Maybe this is why many liberals are so fond of the "emerging Democratic majority" thesis, which basically holds that demographic changes in the electorate will soon obviate many of our political cleavages, push the Republican Party to the left, and return the Democratic Party to its rightful place of prominence. This argument goes back to a book by John Judis and Ruy Teixiera, first published about a decade ago. The idea has proven remarkably durable for liberals, who are wont to cite it in fat years as well as lean ones. For instance, 2006 and 2008 were regularly regarded as years in which this majority was starting to manifest itself, while 2010 was dismissed as the sign of a possible long term trend because this pro-Democratic majority was bound to show up once again. The evolution of this theory could be a case study in how an interesting argument transforms into an unfalsifiable hypothesis: heads, Democrats win; tails, Republicans lose.
Now, don't get me wrong. There is a lot of insight to be found in this argument, and in particular conservatives really need to get their minds around three simple facts: (a) the Hispanic bloc is growing in this country; (b) Republicans can win Hispanic voters, but they need to be thoughtful in their appeals to them; (c) sooner rather than later Republicans will need Hispanic voters for victory.
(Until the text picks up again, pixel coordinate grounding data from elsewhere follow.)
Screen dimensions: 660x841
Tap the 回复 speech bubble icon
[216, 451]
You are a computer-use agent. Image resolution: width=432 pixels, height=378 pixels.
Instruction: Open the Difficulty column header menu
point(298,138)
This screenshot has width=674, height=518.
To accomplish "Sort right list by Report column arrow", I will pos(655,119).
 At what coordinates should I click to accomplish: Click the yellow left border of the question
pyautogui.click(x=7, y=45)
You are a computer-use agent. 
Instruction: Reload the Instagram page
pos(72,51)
I am sure the details of the Census report will confirm all three points.
But my biggest objection to the liberal arguments is that they are far too prone to overstate their case. If conservatives have yet to realize fully the necessity of appealing to Hispanic voters, liberals are too quick to put them in the electoral bank. You see this over-confidence in subtle ways, most notably in what I would call the left's demographic category error -- whereby liberal analysts lump Hispanics, African-Americans, Asians, etc. into a "Non-White" category, which is then implicitly assumed to be a uniformly Democratic bloc. In response to the Census report, that's exactly what Christopher Beam of Slate does in this article, when he concludes:
Beam is following the basic script -- key Democratic groups, "non-white voters," college educated women, college kids, etc., are growing, so sooner or later the Democratic positions are going to win out.